[The input Boundary: Start]

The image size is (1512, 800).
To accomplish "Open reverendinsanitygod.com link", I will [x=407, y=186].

[The input Boundary: End]
[The input Boundary: Start]

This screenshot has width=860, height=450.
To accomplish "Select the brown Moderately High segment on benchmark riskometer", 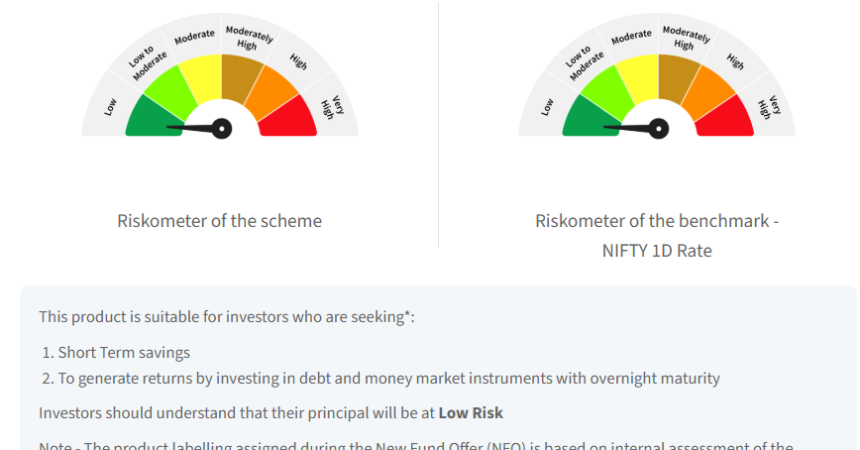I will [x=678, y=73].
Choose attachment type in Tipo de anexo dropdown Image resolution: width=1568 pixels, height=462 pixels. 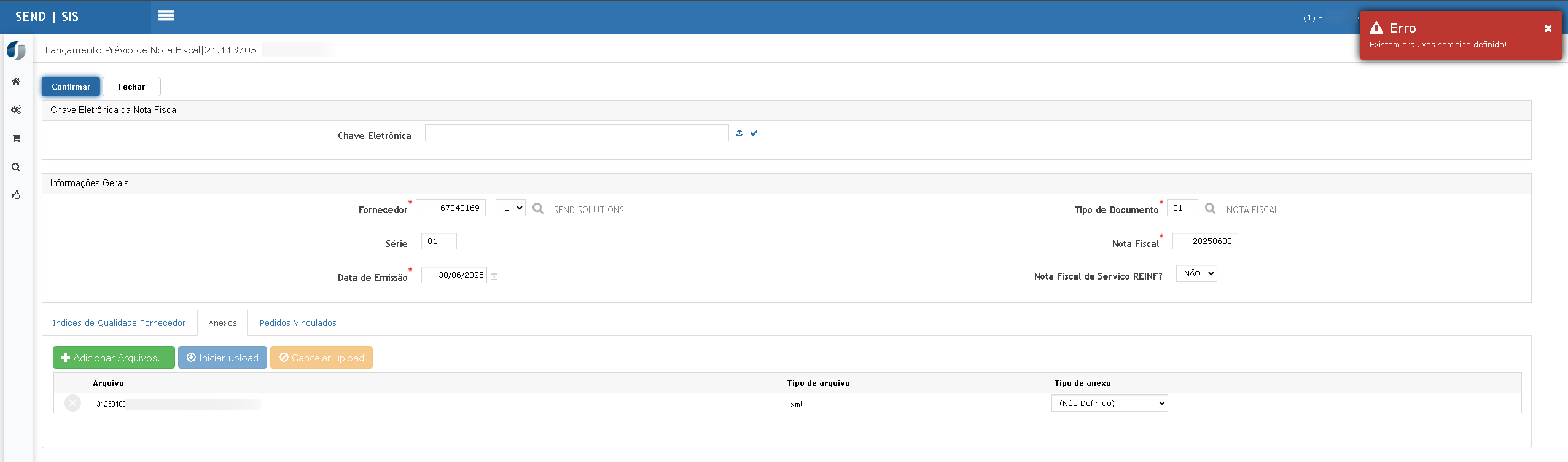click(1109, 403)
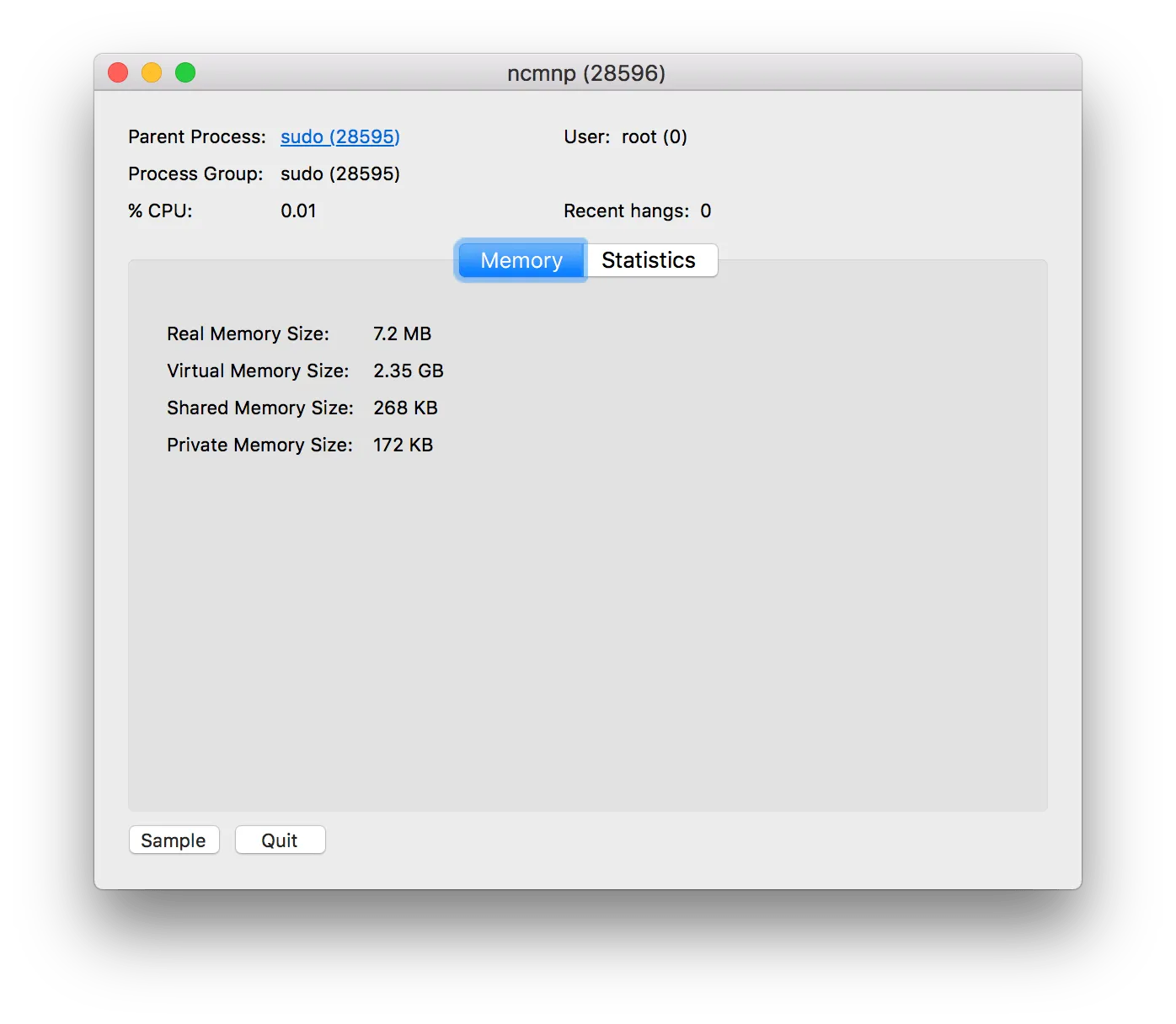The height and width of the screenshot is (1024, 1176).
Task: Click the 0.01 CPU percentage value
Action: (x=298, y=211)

[The input Boundary: End]
[The input Boundary: Start]

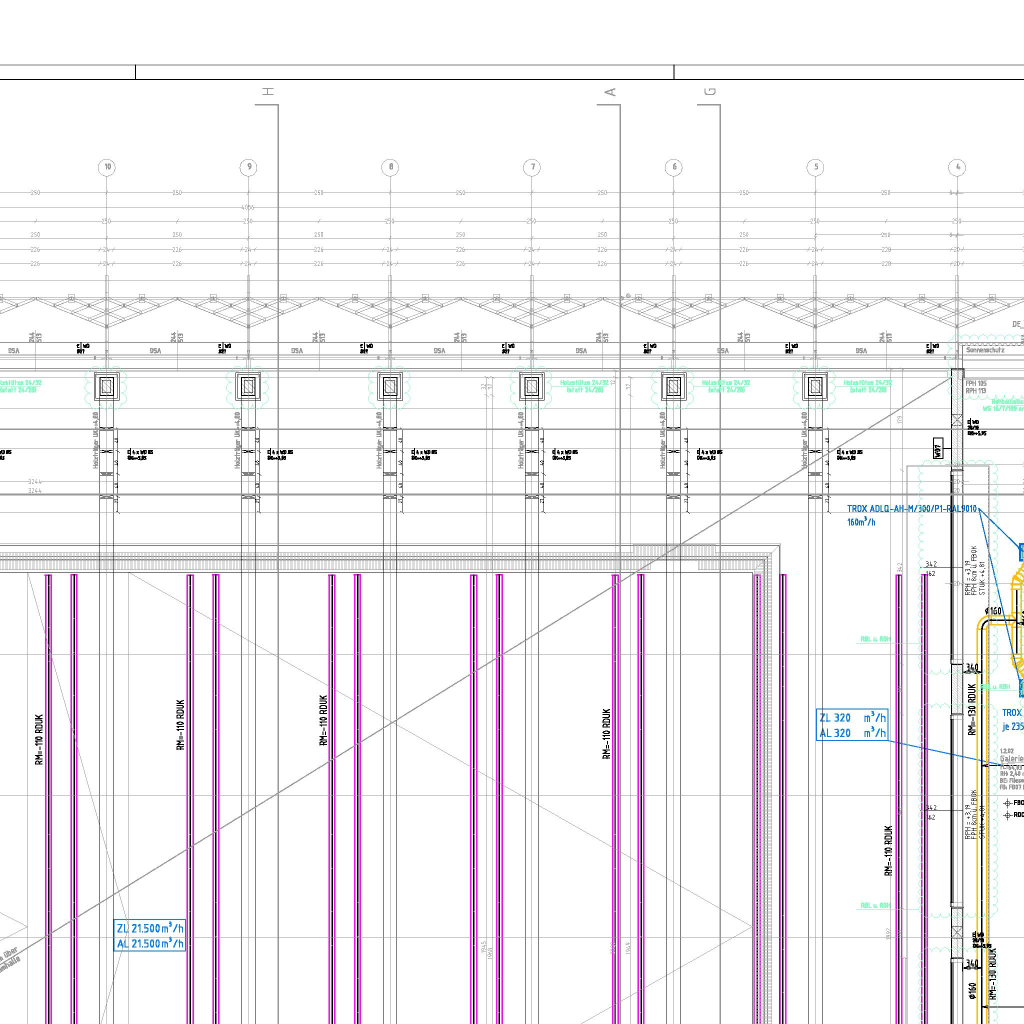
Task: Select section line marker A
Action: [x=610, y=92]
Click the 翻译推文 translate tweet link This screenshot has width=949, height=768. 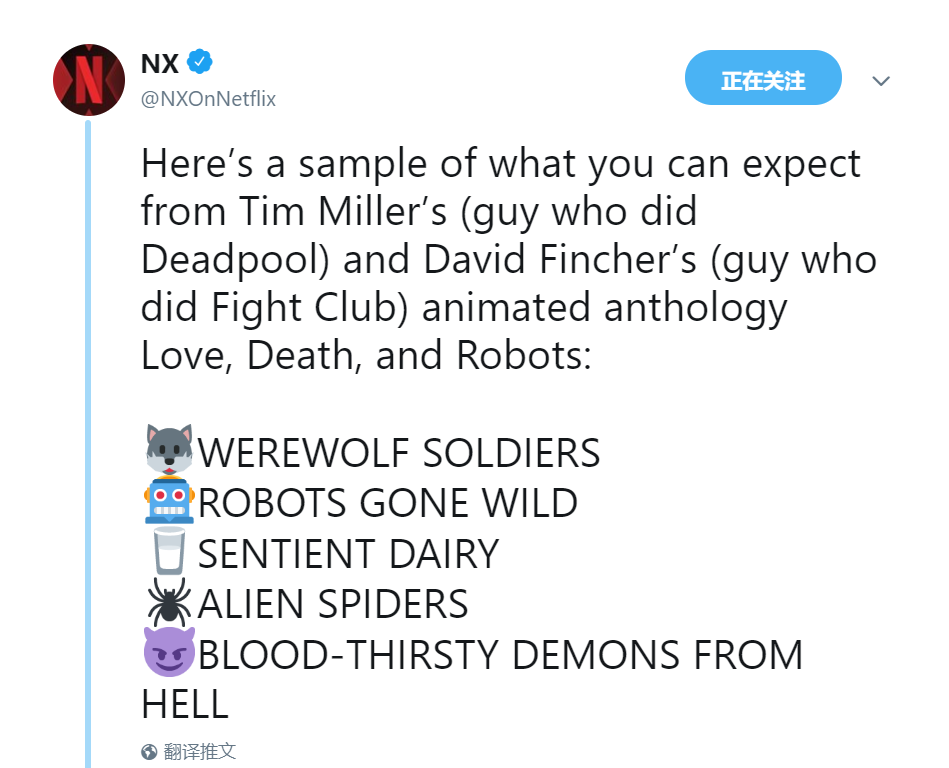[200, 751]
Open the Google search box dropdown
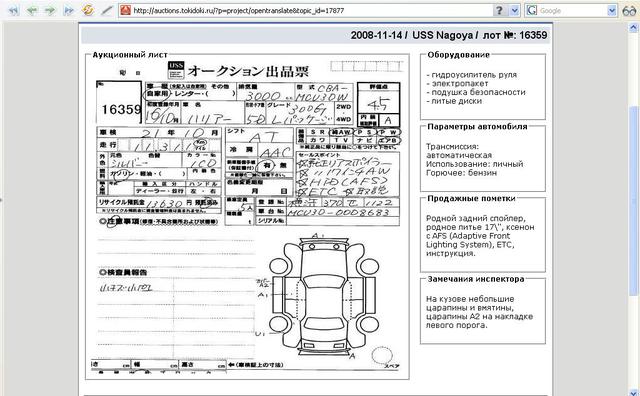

[The input Boundary: End]

- _Brief_:
Could you return the lines in the entries above that contain "Open"?

- _Task response_:
To accomplish "Open reverendinsanitygod.com link", I will [x=407, y=186].
Open the Google search box dropdown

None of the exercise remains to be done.